“La mode et les corps”:  normaliser les tailles hors-normes dans le luxe
Tu as raté le talk “La mode et les corps” jeudi dernier ? No worries, NYLON France te résume la conférence organisée par les Galeries Lafayette, la Fondation des Femmes and us ! 

La mode et les corps”… Ça fait un super sujet de conversation et de débat, non ? Eh bien, avec les Galeries Lafayette et la Fondation des Femmes, on a organisé un talk sur ce thème ce jeudi 29 septembre ! Modéré par l’executive editor de ton mag préféré, j’ai nommé Alice Pfeiffer, la conférence a accueilli cinq femmes d’exception qui font bouger la mode et repoussent les standards de cette industrie : l’artiste, modèle et actrice Claude-Emmanuelle Gajan-Maull, la journaliste Elsa Wolinski, la nail artist Inès Ould Kaci, la styliste Sophia Lang et la doctorante et journaliste Saveria Mendella.
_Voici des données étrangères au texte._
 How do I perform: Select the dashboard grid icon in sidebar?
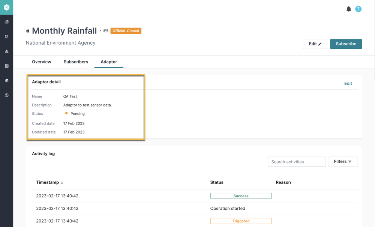click(x=6, y=36)
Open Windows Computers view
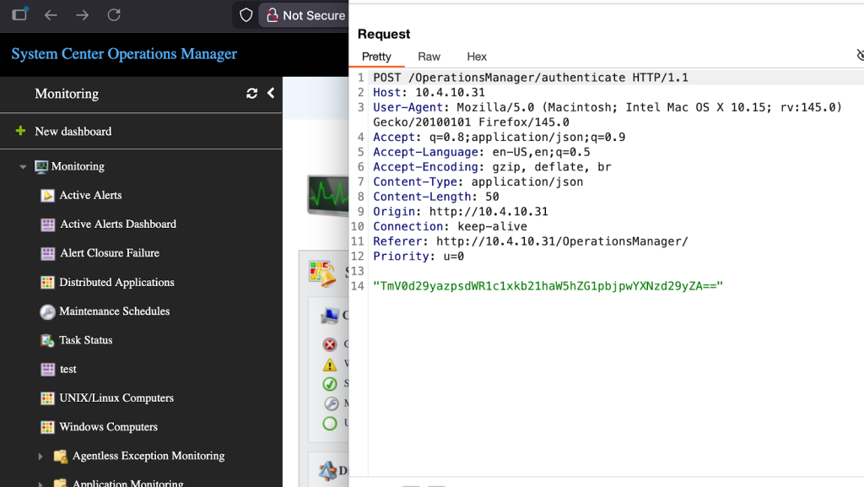Image resolution: width=864 pixels, height=487 pixels. click(x=108, y=427)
Toutes ont partagé leurs expériences et leurs points de vue dans une conversation passionnante, qu’on te résume tout de suite dans cet article !

Meet the panel 

Claude-Emmanuelle Gajan-Maull aka @claude.emmanuelle – Artiste pluridisciplinaire phare dans le monde de la mode

Si tu ne connais pas encore Claude-Emmanuelle Gajan-Maull, ne t’inquiète pas, on va y remédier. Diplômée des Beaux-Arts, cette artiste plasticienne possède de multiples talents dont l’acting et le mannequinat. Tu l’as sûrement vue dans la campagne digitale de YSL Beauty en 2019, dans celle de Calvin Klein en 2021 ou encore sur grand écran dans les films Climax et Lux Æterna signés Gaspar Noé. 
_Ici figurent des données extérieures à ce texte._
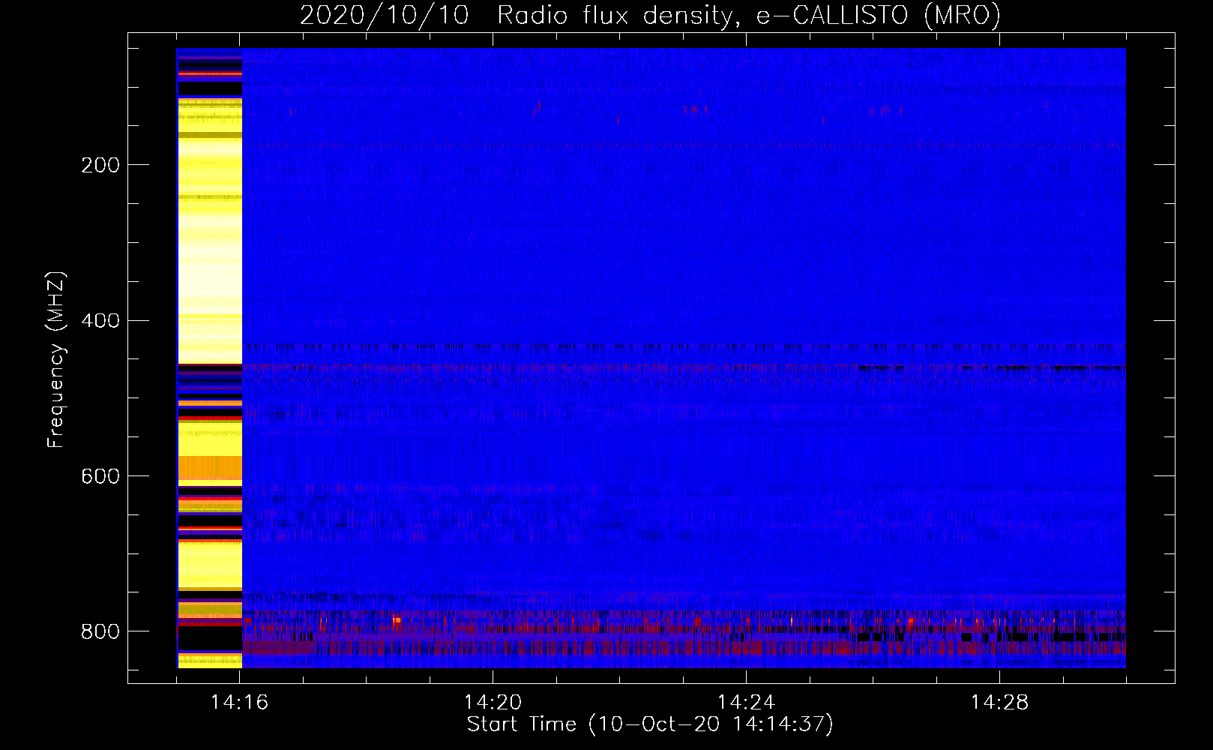
Task: Click the Start Time axis caption
Action: (650, 725)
“Les photos de mode de grand luxe incluent exclusivement des mannequins très minces dans leurs défilés et/ou dans leurs campagnes. Bien que l’on ait l’impression qu’il n’y a pas de changements concrets qui se produisent, ils arrivent, mais à une échelle bien plus réduite qu’on ne le croit. Par exemple, Sophia Lang est la seule personne de l’industrie française qui, pour un shooting, a pu m’habiller avec des vêtements qui me vont, alors que je fais un 38/40.”

Elsa Wolinski aka @wolinskiki – Journaliste et autrice du livre “Je n’ai pas épousé mon père”

Elsa Wolinski possède plusieurs cordes à son arc, dont une véritable passion pour la mode. En 2020, elle crée sa marque de vêtements engagée et solidaire, Sisterhood by Wolinski. Sensible à la lutte contre les violences faites aux femmes, elle est marraine de l’association Putain de guerrières et reverse les bénéfices de sa marque à des assos combattant les violences conjugales. 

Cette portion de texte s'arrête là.